Textauszug –
=-=-=
Vier Nobelpreisträger unter den Gästen
Schwerpunkte der T 20 sind Themen wie Nachhaltige Entwicklung, Stabilität der Finanzmärkte, Migration, Digitalisierung, Klimawandel sowie die Bekämpfung von Armut und Hunger. Vier Nobelpreisträger sind unter den Gästen in Berlin: George Akerlof (Georgetown University, Washington), Edmund Phelps, Michael Spence und Joseph Stiglitz (alle Columbia University, New York).
Die G 20 können im Idealfall viel Gutes bewirken. Das haben sie 2008 bewiesen, als sie sich unter dem Eindruck der globalen Finanzkrise auf Notmaßnahmen zur Stabilisierung der Finanzsysteme verständigten. Der Zusammenbruch des Bankensystems und eine weltweite Depression wurden vermieden.
Kein Wachstum ohne Nachhaltigkeit
Nun sollen die G 20 ihr Verständnis von ihrer Aufgabe weiter entwickeln, argumentieren Snower und seine Mitstreiter. Die Zielsetzung beschränke sich nicht mehr auf ökonomische Stabilisierung und Wirtschaftswachstum. Wachstum muss nachhaltigen Nutzen haben. Wenn sich die ökonomische und die soziale Entwicklung in Gesellschaften voneinander abkoppeln, schafft das Probleme. Diese Auseinanderentwicklung sei inzwischen Realität in vielen Staaten, analysiert Snower. Die Summe der Realeinkommen in diesen Volkswirtschaften steige, sie würde aber zunehmend ungleich verteilt. Die Ungleichheit innerhalb einer Volkswirtschaft sei vielerorts zu einem größeren Problem geworden als die Ungleichheit zwischen den einzelnen Ländern. Als treibende Kräfte sieht der Ökonom die Wirkungen der Globalisierung, des technischen Fortschritts und die Abhängigkeit von Finanzströmen.
Die Konferenz hier ab 9 Uhr im Livestream:
Das führe zu politischem Unmut in vielen Schichten der Gesellschaft. Snower verweist auf die britische Volksabstimmung über den Ausstieg aus der EU und die US-Präsidentschaftswahl, aber auch auf Unruhen und Protestbewegungen in Schwellenländern sowie die Migrationsströme.
=-=-=
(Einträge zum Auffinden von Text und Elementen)
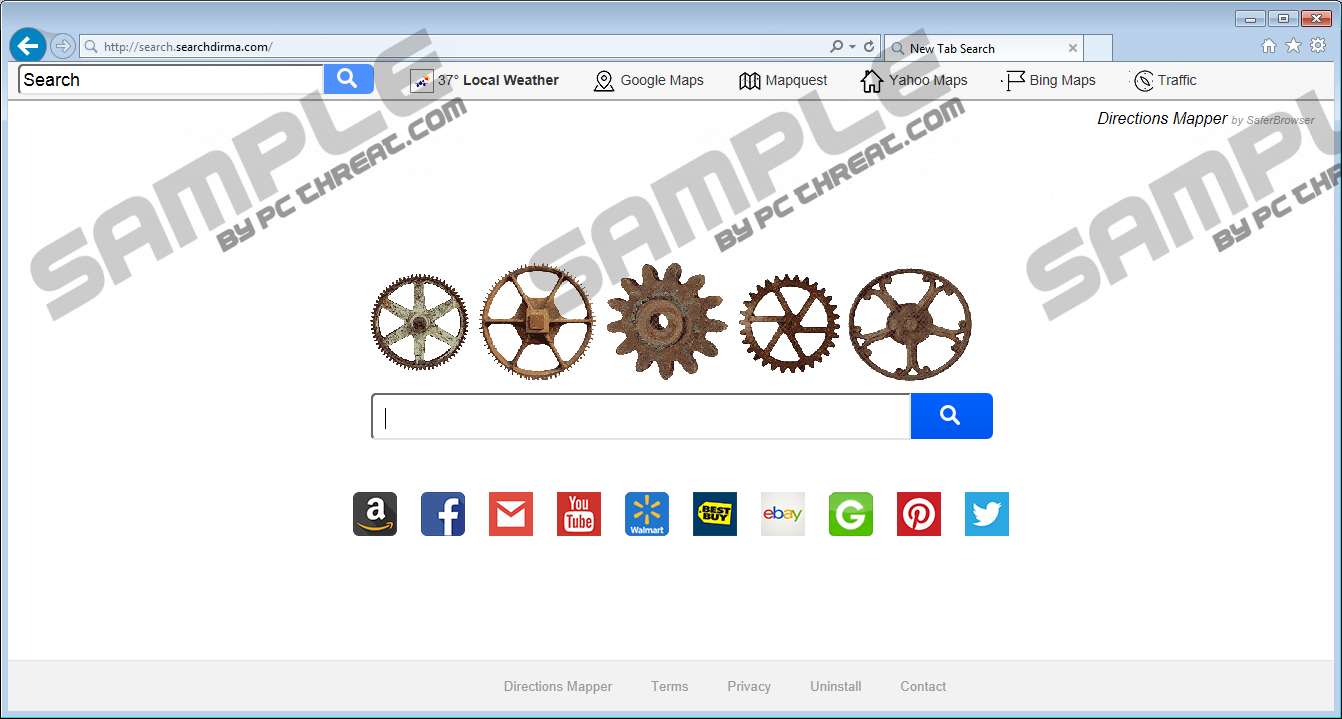The height and width of the screenshot is (719, 1342).
Task: Expand the address bar search dropdown arrow
Action: point(852,47)
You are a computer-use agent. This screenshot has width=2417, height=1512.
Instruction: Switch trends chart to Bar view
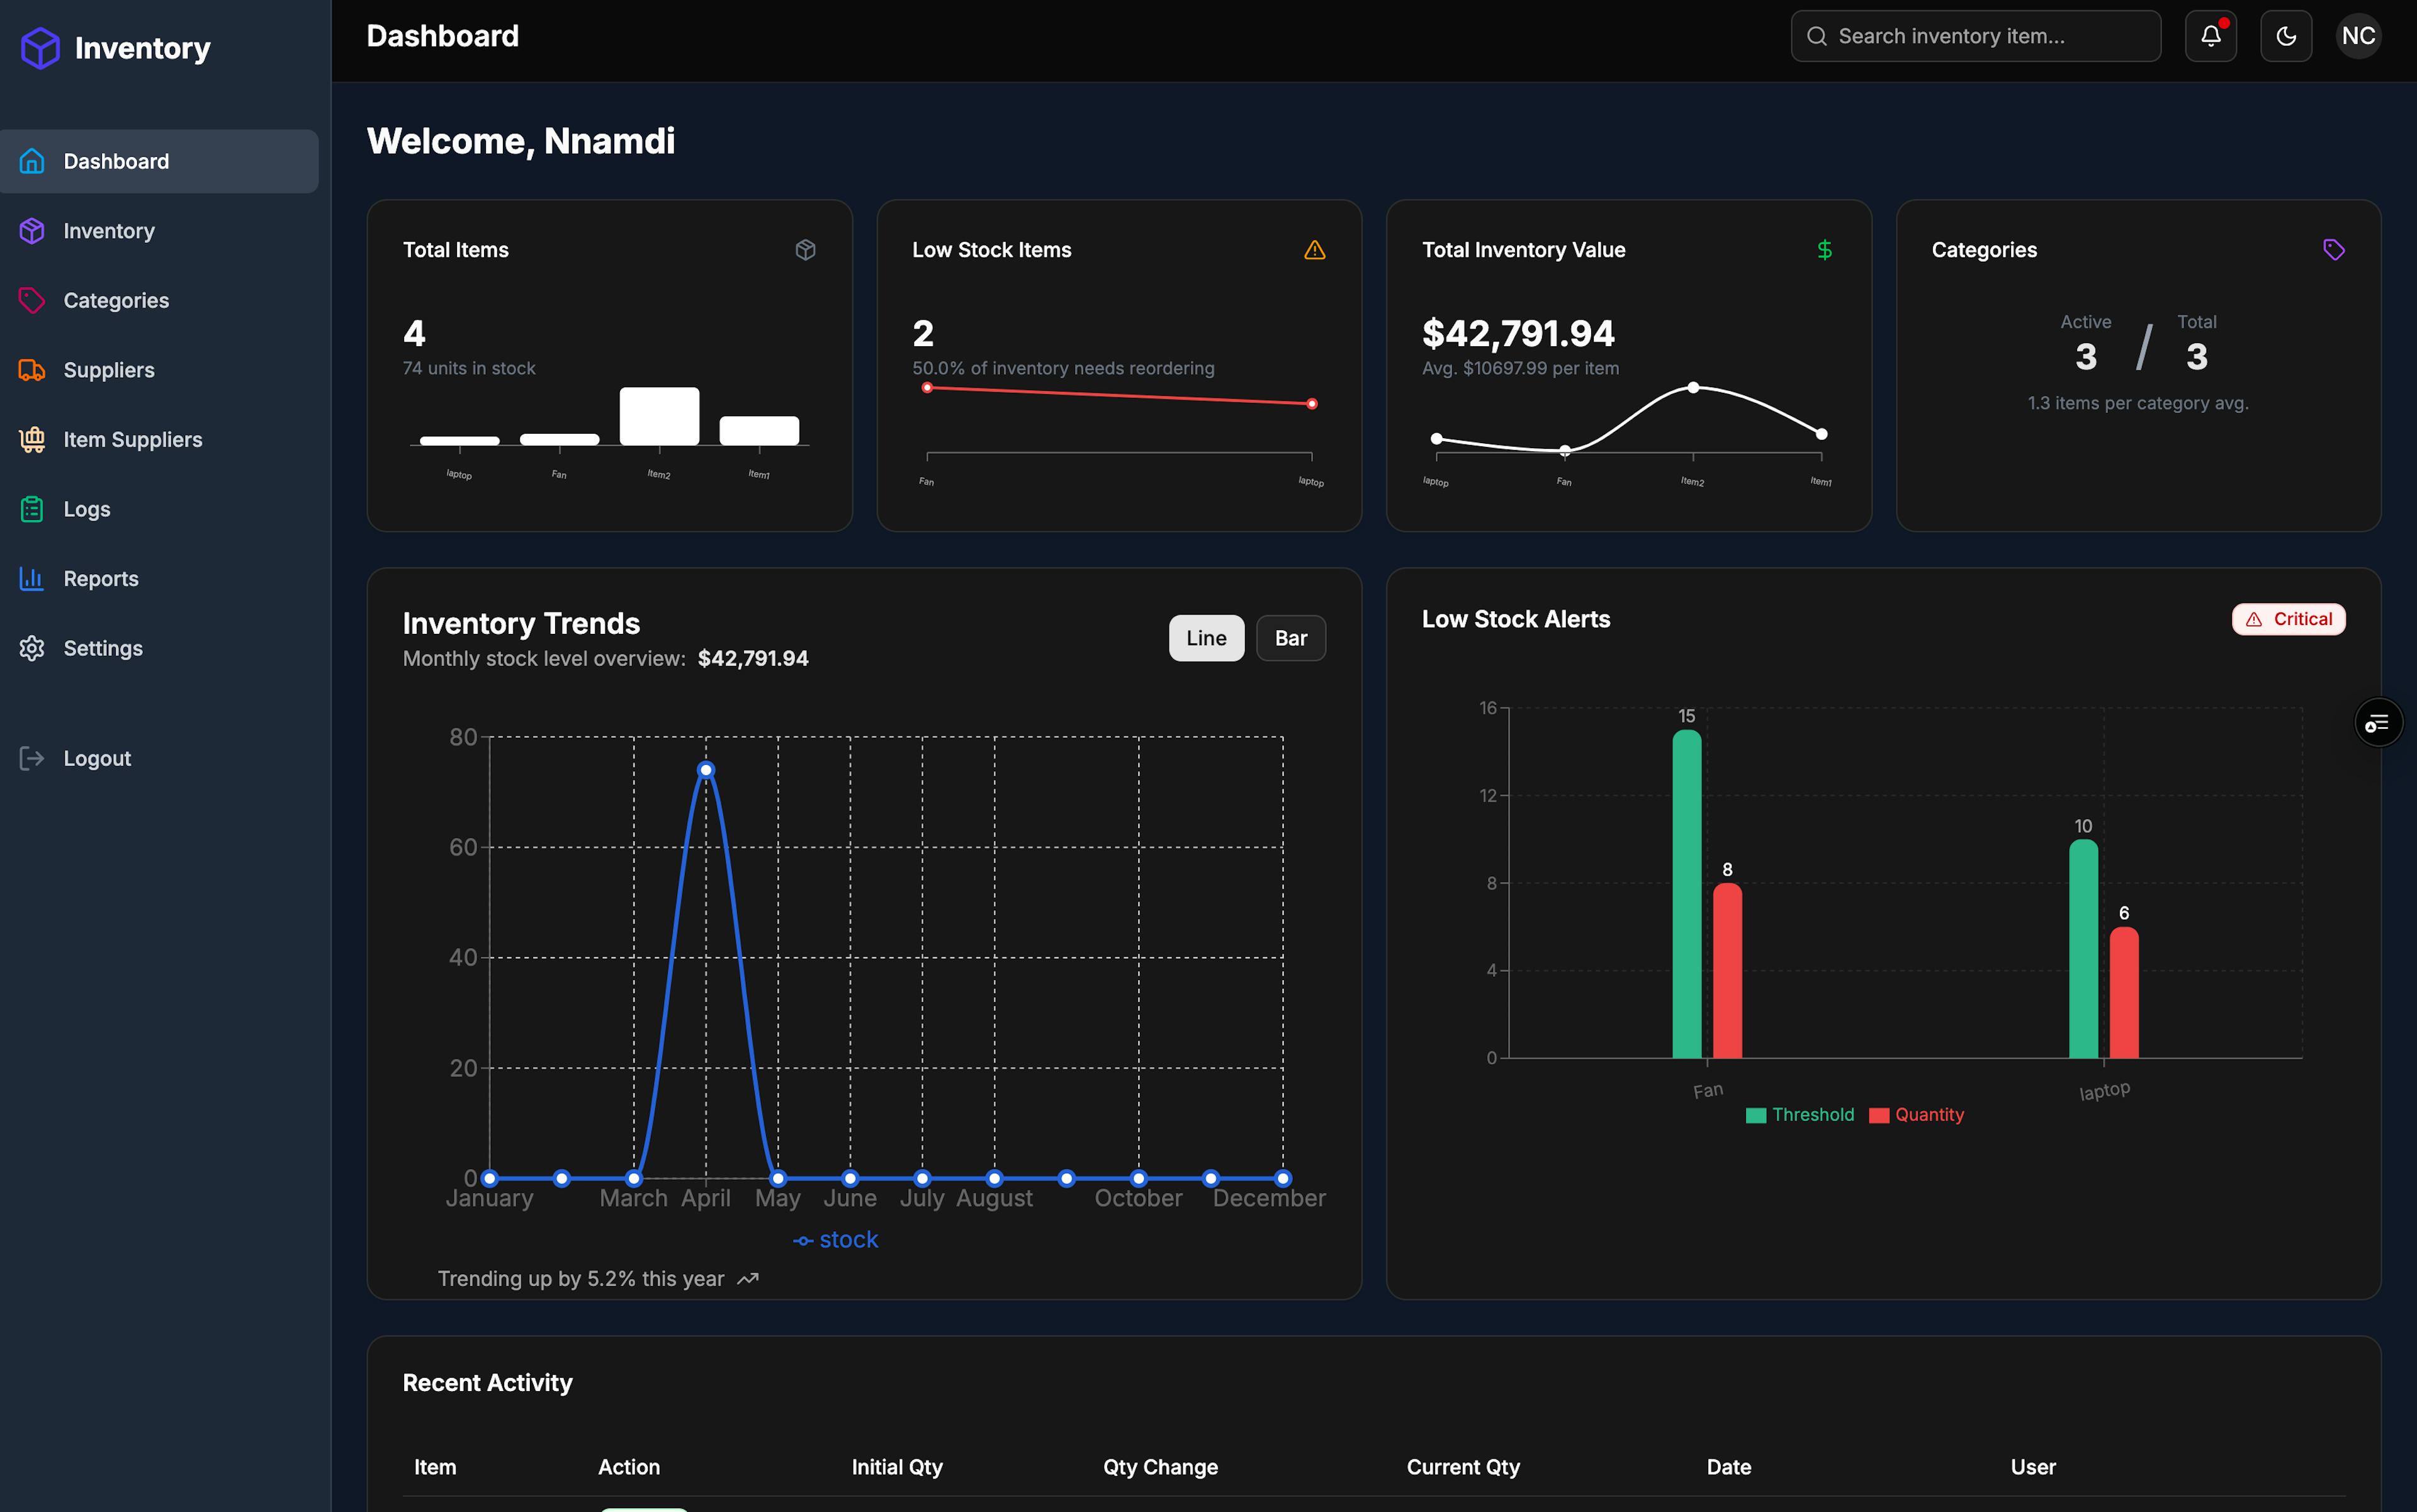tap(1290, 638)
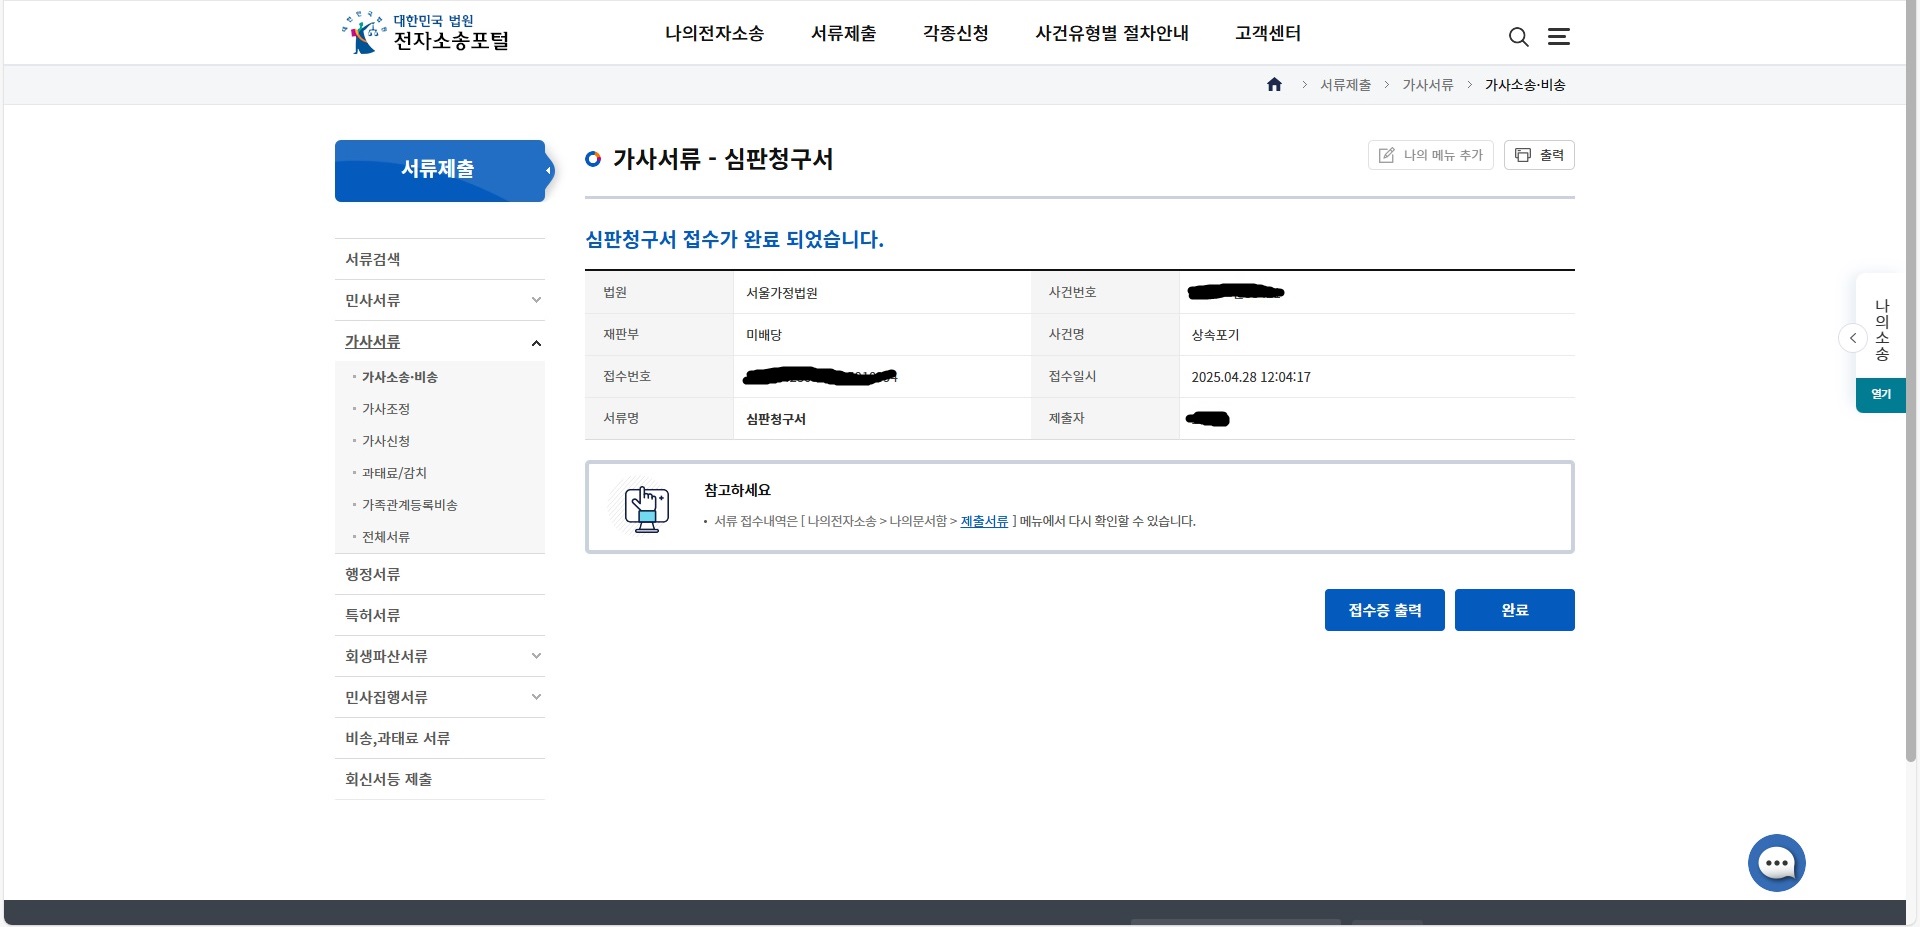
=-=-=
Deine Aufgaben –
1. In welchem Jahr verständigten sich die G 20 laut dem Textauszug über das T-20-Treffen auf Notmaßnahmen zur Stabilisierung der Finanzsysteme?
2. Führe den Textauszug über das T-20-Treffen in Berlin nach seinem letzten Satz weiter.
Die Einträge haben mit dem Folgenden nichts zu tun.

Lösungen –
1. 2008

2.
"Die Erde ist in sozialen Fragen fragmentiert"
Er und seine T-20-Mitstreiter ziehen daraus den Schluss, dass die G 20 sich nicht mehr auf die „enge Aufgabe“ beschränken können, das Wirtschaftswachstum und die Stabilität der Finanzmärkte zu fördern. Wenn sie die sozialen Belange außer Acht lassen, riskierten sie, ihre Legitimität zu unterminieren. Zu den neuen Aufgaben der G 20 werde es gehören, ein globales soziales Wohlergehen zu unterstützen – in der Kurzformel: „from growth to inclusive growth“ (vom reinen Wirtschaftswachstum zu einem Wachstum, das allen zugute kommt).
In letzter Konsequenz fordern die T 20 die G 20 dazu auf, eine gemeinsame globale Vision zu entwickeln: Wohlstand, nachhaltig geschützte Umwelt, soziale Inklusion und Widerstandskraft gegen plötzliche Schocks für die Systeme. Ohne eine gemeinsame Vision werde es keine nachhaltigen Lösungen geben, denn jedes Land sei stark davon abhängig, was in anderen Ländern geschehe. Die Erde sei heute in Wirtschaft, Umwelt und Technologie weitgehend integriert, jedoch in sozialen und politischen Fragen zunehmend fragmentiert.
Was fehlt? Die politische Macht
Zu dieser Herausforderung gehört es, neu zu definieren, was in den Bereich des Privaten und des Nationalen falle und was zu den globalen gemeinsamen Gütern gehöre, auf die alle Erdbewohner Anspruch haben. Die T-20-Vordenker rechnen die Finanzsysteme, das Klima, die Artenvielfalt, die Wasser- und Landreserven zu den globalen Gemeinschaftsgütern. Sie zu schützen und klug zu managen, sei nicht nur eine Gerechtigkeitsfrage, sondern eine Bedingung für Frieden und Sicherheit. Um dieses Ziel zu erreichen, sollten die G 20 einerseits in technische und soziale Innovation investieren und andererseits eine neue Kultur globaler Kooperation und Aktion entwickeln. Sie müssten sich als eine Familie der Nationen begreifen. Diese Art des Herangehens solle die nationalen und lokalen Instanzen nicht ersetzen, sondern komplementär an deren Seite treten.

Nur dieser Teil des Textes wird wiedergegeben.